**What needs to be done**
Across the entries below, determine how many lines include the word "agent". State only the resulting number.

**Excerpted records**
______

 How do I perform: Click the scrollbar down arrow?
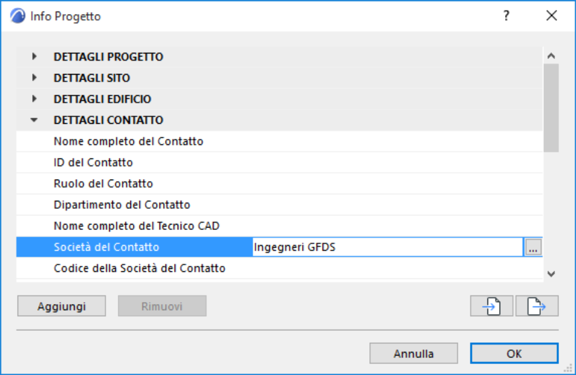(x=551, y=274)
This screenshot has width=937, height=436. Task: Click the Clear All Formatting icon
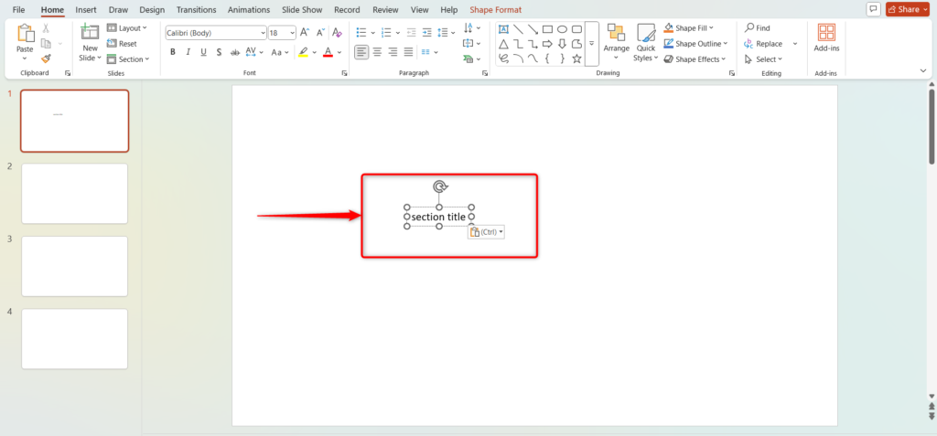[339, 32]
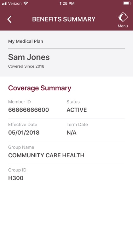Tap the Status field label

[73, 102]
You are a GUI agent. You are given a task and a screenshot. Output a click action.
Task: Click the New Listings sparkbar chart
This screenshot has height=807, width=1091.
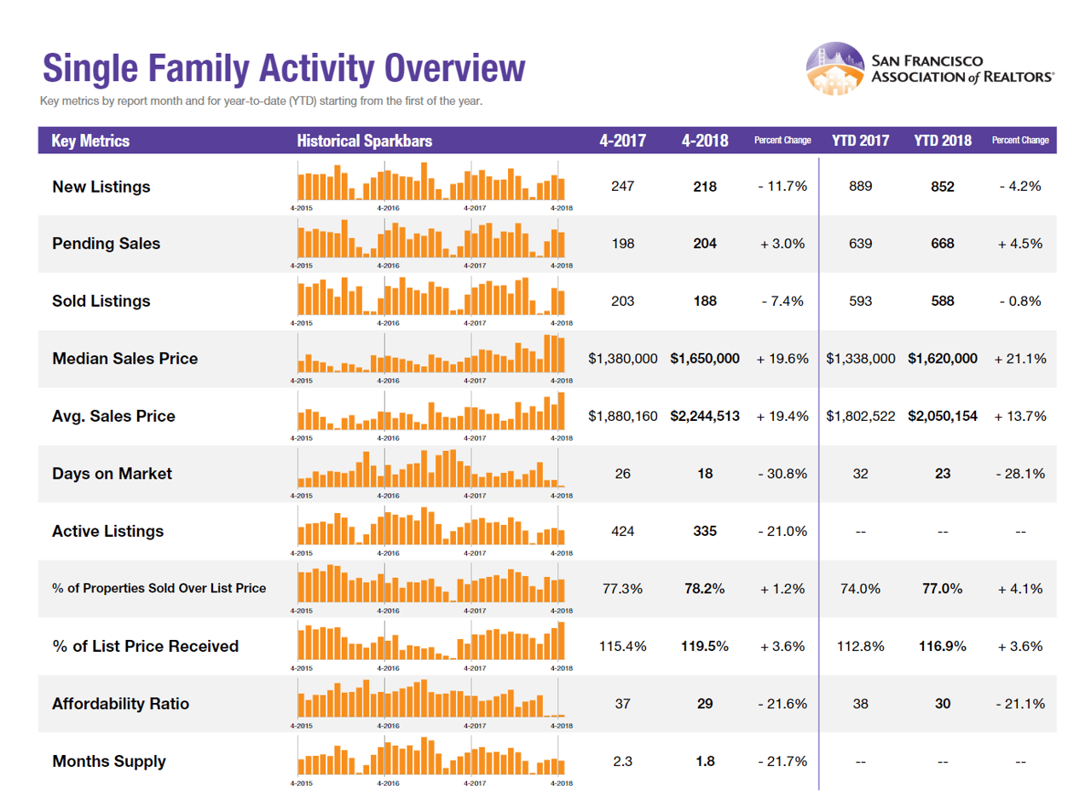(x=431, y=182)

______

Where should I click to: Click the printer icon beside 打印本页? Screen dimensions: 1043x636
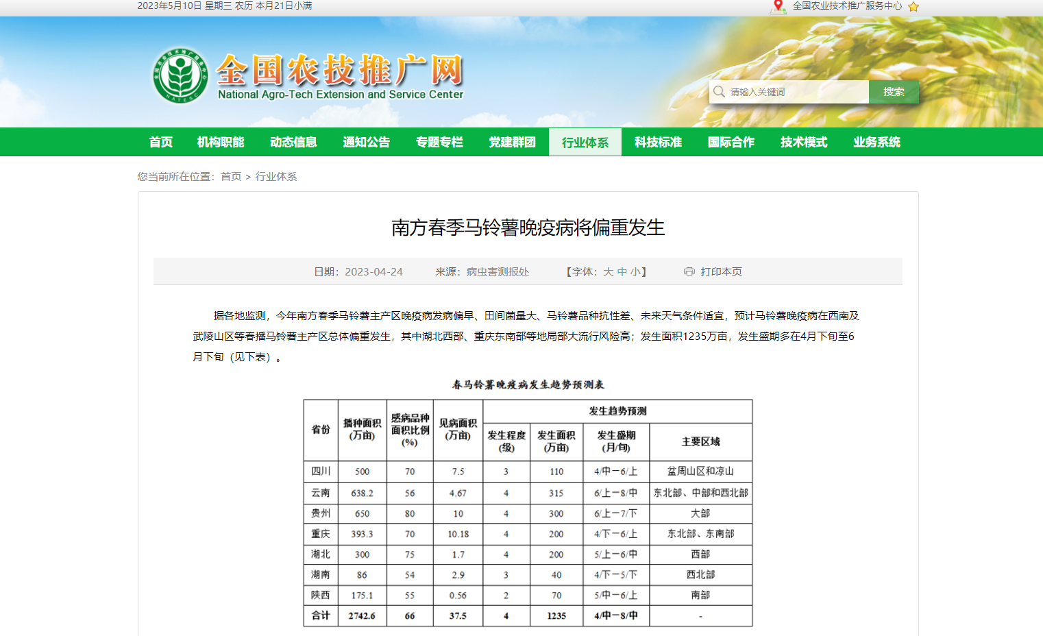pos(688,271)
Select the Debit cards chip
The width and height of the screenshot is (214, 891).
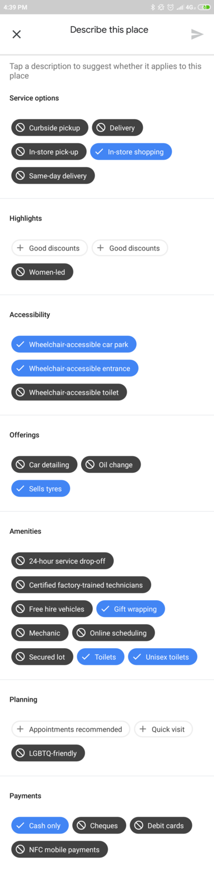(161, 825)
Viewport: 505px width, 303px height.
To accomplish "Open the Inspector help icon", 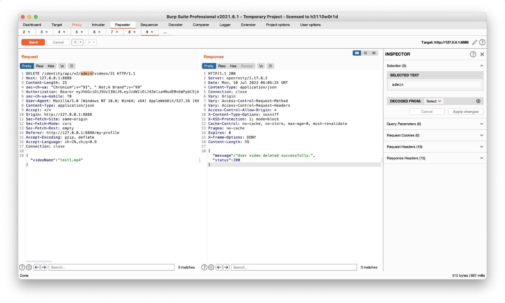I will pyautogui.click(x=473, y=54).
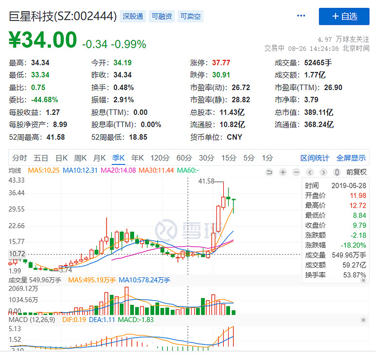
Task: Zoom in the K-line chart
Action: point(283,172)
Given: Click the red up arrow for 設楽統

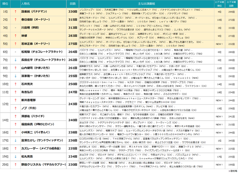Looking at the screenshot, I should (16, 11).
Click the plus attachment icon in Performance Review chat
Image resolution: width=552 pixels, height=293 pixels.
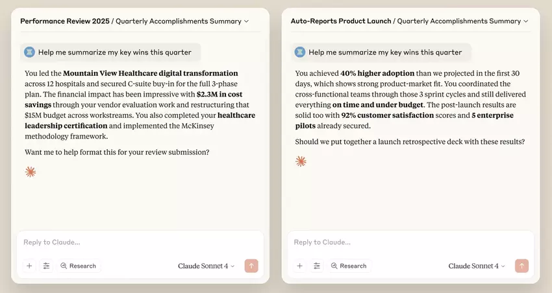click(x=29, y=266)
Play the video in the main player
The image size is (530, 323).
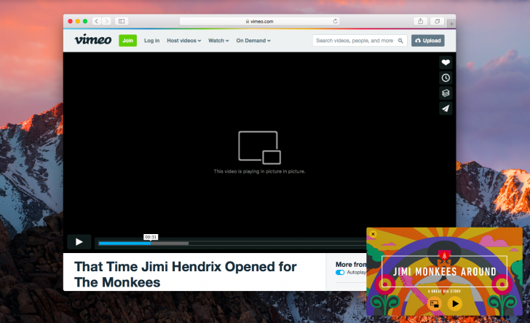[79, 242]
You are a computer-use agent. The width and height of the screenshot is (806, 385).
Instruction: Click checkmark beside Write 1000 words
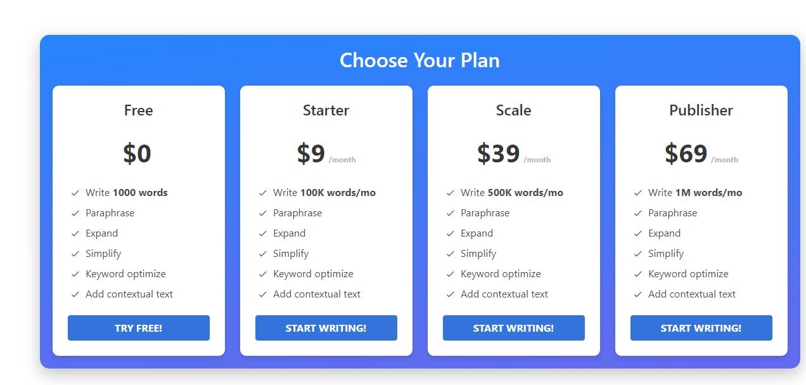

______

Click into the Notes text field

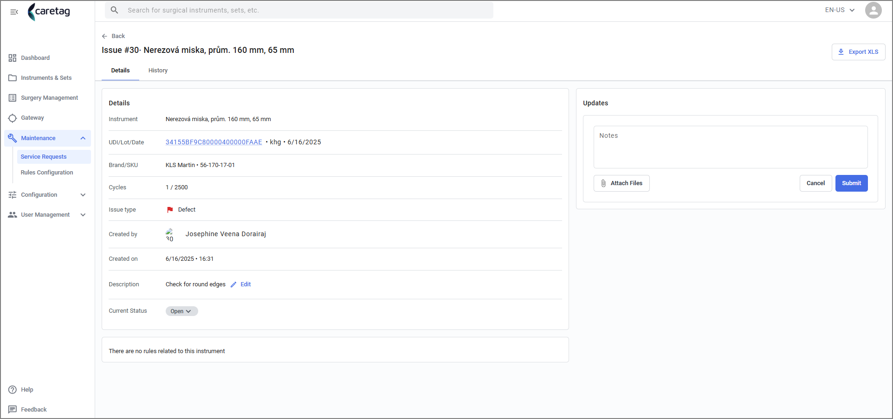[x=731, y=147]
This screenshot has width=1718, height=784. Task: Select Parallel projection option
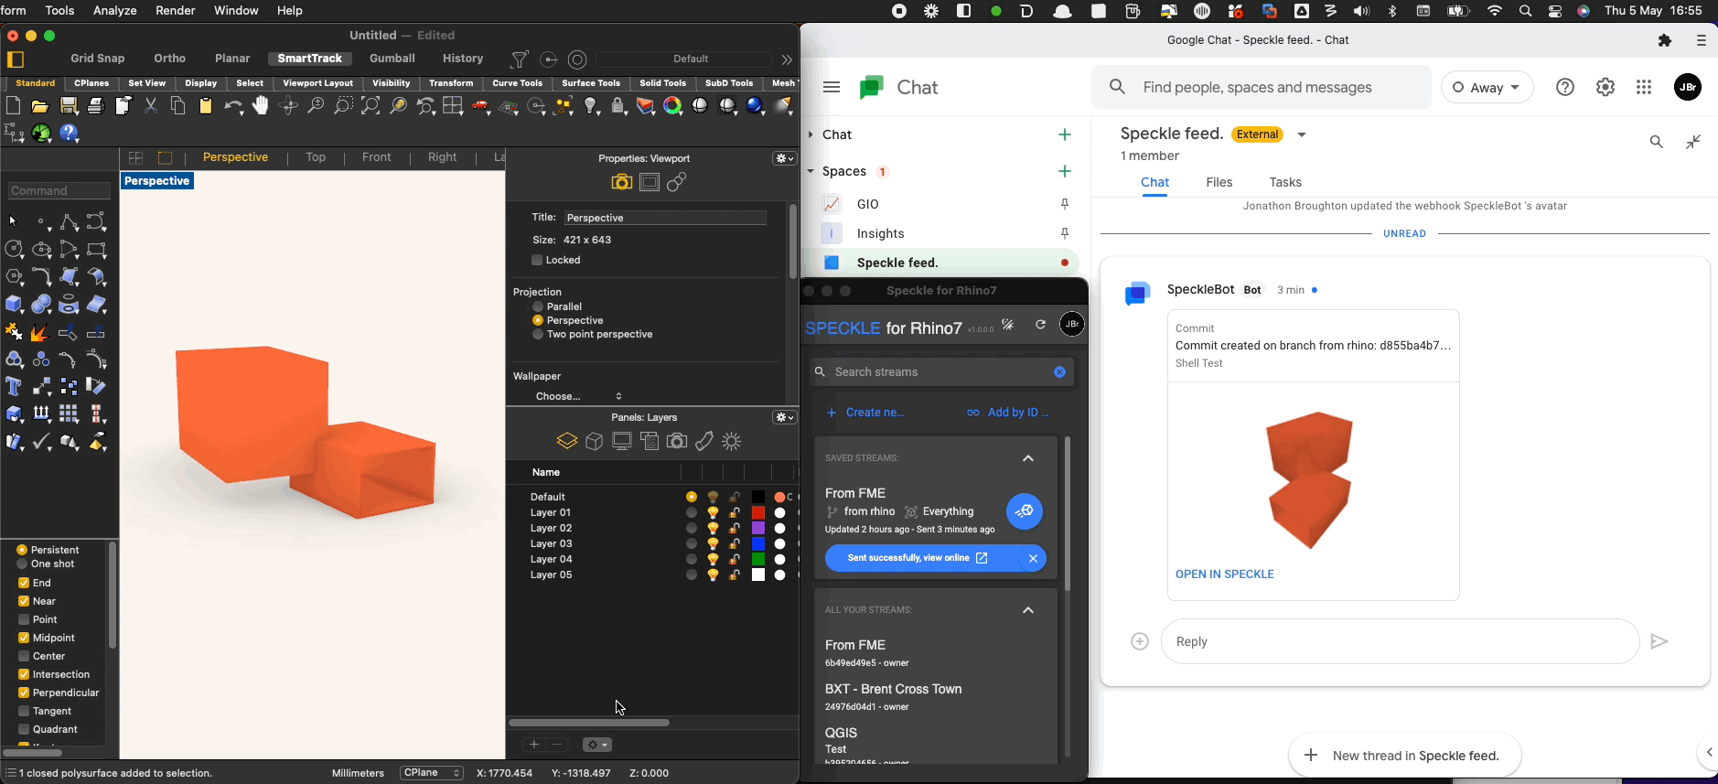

______

**Output for this exercise**
2